WHAT THIS TASK INVOLVES:
Retype the lines exactly as they appear, everything from the line containing "Go back using the toolbar" down to the line containing "will (263, 30).", including both of those lines.

DATA LINES:
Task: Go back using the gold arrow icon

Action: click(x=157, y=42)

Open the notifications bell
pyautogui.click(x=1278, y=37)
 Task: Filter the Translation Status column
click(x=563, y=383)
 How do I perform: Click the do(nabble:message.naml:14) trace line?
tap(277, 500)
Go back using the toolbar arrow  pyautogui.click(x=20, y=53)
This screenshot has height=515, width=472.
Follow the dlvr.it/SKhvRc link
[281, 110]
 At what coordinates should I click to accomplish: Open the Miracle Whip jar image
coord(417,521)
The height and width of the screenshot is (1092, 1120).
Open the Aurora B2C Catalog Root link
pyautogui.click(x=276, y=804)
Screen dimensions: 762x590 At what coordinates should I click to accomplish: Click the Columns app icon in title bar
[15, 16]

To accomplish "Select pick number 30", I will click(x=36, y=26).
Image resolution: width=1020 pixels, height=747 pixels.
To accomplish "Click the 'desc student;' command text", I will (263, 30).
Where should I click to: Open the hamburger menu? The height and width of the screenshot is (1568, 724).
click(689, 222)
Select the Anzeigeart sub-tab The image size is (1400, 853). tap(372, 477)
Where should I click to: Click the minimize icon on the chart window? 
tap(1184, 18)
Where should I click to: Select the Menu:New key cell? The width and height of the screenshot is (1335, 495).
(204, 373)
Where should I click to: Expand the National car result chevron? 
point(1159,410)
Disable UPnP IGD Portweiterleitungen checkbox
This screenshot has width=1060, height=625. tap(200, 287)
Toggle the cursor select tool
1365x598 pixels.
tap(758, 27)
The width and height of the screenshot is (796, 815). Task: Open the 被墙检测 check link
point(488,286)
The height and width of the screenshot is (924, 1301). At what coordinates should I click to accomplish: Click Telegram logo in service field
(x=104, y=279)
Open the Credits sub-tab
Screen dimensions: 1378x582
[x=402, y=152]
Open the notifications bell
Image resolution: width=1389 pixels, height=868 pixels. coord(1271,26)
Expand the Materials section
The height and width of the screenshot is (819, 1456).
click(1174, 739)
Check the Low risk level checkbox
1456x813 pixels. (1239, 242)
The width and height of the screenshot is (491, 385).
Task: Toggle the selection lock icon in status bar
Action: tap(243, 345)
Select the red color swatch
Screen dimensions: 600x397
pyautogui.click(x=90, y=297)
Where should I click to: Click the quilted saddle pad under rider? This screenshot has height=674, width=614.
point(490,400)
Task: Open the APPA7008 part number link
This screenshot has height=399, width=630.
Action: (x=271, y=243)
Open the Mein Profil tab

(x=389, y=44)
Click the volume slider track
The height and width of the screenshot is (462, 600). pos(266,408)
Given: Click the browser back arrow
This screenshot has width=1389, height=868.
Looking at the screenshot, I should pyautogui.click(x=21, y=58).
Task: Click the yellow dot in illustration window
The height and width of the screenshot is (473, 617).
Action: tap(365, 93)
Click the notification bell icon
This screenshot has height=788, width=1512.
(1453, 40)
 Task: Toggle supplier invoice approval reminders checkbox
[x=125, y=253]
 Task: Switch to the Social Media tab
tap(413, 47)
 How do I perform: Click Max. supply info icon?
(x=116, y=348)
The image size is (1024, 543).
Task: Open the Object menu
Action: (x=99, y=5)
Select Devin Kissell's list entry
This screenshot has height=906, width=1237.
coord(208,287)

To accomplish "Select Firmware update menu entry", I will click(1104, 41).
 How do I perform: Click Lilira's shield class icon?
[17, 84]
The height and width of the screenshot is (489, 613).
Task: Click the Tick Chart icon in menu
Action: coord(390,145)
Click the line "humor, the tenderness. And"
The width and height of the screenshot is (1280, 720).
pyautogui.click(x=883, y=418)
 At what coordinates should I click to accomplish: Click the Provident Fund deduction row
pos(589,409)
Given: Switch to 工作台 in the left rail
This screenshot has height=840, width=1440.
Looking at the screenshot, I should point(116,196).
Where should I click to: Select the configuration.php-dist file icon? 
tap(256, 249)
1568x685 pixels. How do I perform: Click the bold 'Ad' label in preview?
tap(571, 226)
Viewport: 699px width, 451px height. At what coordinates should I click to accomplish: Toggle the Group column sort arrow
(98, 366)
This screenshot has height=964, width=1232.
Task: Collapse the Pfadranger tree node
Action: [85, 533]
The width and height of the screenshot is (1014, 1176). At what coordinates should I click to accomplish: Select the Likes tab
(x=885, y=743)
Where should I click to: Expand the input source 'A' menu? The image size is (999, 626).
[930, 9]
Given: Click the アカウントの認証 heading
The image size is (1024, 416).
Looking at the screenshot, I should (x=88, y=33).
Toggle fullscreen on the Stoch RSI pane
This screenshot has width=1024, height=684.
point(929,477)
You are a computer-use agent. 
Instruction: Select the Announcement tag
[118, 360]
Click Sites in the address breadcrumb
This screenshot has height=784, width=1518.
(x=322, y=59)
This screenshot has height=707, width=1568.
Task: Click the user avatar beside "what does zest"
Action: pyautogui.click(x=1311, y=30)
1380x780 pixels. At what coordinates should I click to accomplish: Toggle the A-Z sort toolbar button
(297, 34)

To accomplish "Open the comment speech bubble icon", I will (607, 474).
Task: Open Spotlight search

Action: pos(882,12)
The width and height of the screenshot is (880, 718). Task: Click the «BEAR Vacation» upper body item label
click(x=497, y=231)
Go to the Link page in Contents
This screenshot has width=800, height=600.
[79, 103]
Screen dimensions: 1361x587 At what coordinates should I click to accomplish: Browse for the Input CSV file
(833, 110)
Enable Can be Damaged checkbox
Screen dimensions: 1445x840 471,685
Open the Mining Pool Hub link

REPLY TO THE EXERCISE:
Go back using the toolbar arrow  pyautogui.click(x=20, y=53)
This screenshot has height=515, width=472.
Follow the dlvr.it/SKhvRc link
[281, 110]
 At what coordinates should I click to accomplish: Open the Miracle Whip jar image
coord(417,521)
The height and width of the screenshot is (1092, 1120).
Open the Aurora B2C Catalog Root link
pyautogui.click(x=276, y=804)
Screen dimensions: 762x590 At what coordinates should I click to accomplish: Click the Columns app icon in title bar
[15, 16]

To accomplish "Select pick number 30", I will click(x=36, y=26).
Image resolution: width=1020 pixels, height=747 pixels.
To accomplish "Click the 'desc student;' command text", I will (263, 30).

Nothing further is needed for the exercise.